TASK GOAL » Your job is to copy the lines from the material that include "card".

RECORDS PROVIDED »
# # # # #
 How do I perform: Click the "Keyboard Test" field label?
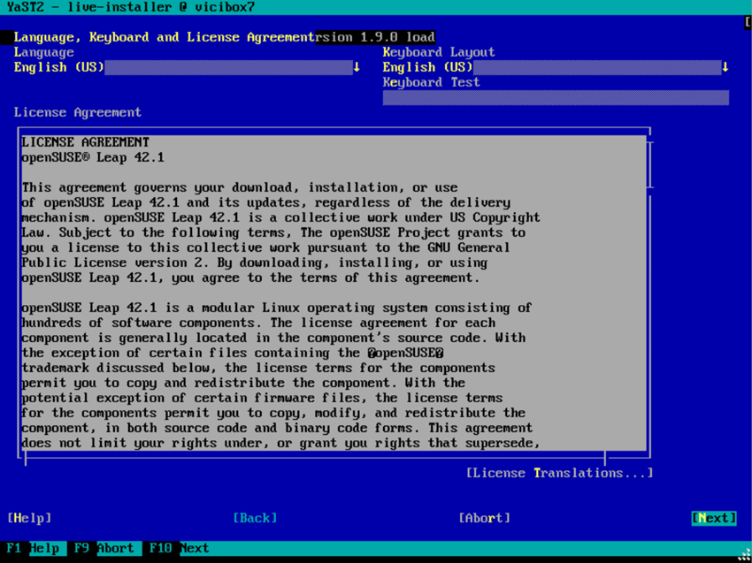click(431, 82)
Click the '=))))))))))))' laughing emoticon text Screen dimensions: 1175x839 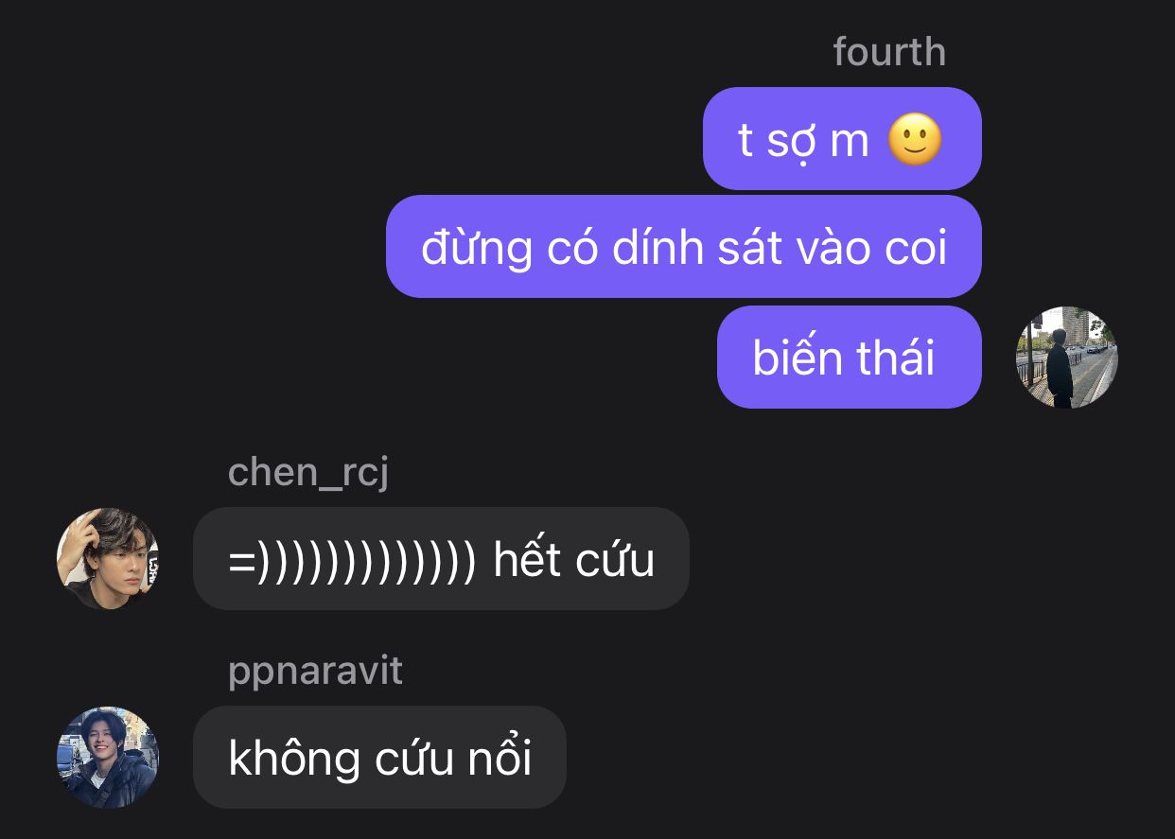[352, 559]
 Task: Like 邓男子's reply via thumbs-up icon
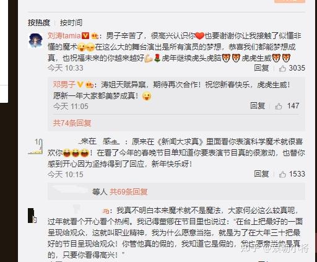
# # # # #
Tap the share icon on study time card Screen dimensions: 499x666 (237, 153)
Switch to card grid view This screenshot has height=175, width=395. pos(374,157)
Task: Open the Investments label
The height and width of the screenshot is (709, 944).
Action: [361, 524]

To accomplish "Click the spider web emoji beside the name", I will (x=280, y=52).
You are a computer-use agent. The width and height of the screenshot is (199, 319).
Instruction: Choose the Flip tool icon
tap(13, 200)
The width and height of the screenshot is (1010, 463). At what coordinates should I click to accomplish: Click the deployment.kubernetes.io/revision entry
# # # # #
TASK RESULT »
Tap the share icon on study time card Screen dimensions: 499x666 (237, 153)
Switch to card grid view This screenshot has height=175, width=395. pos(374,157)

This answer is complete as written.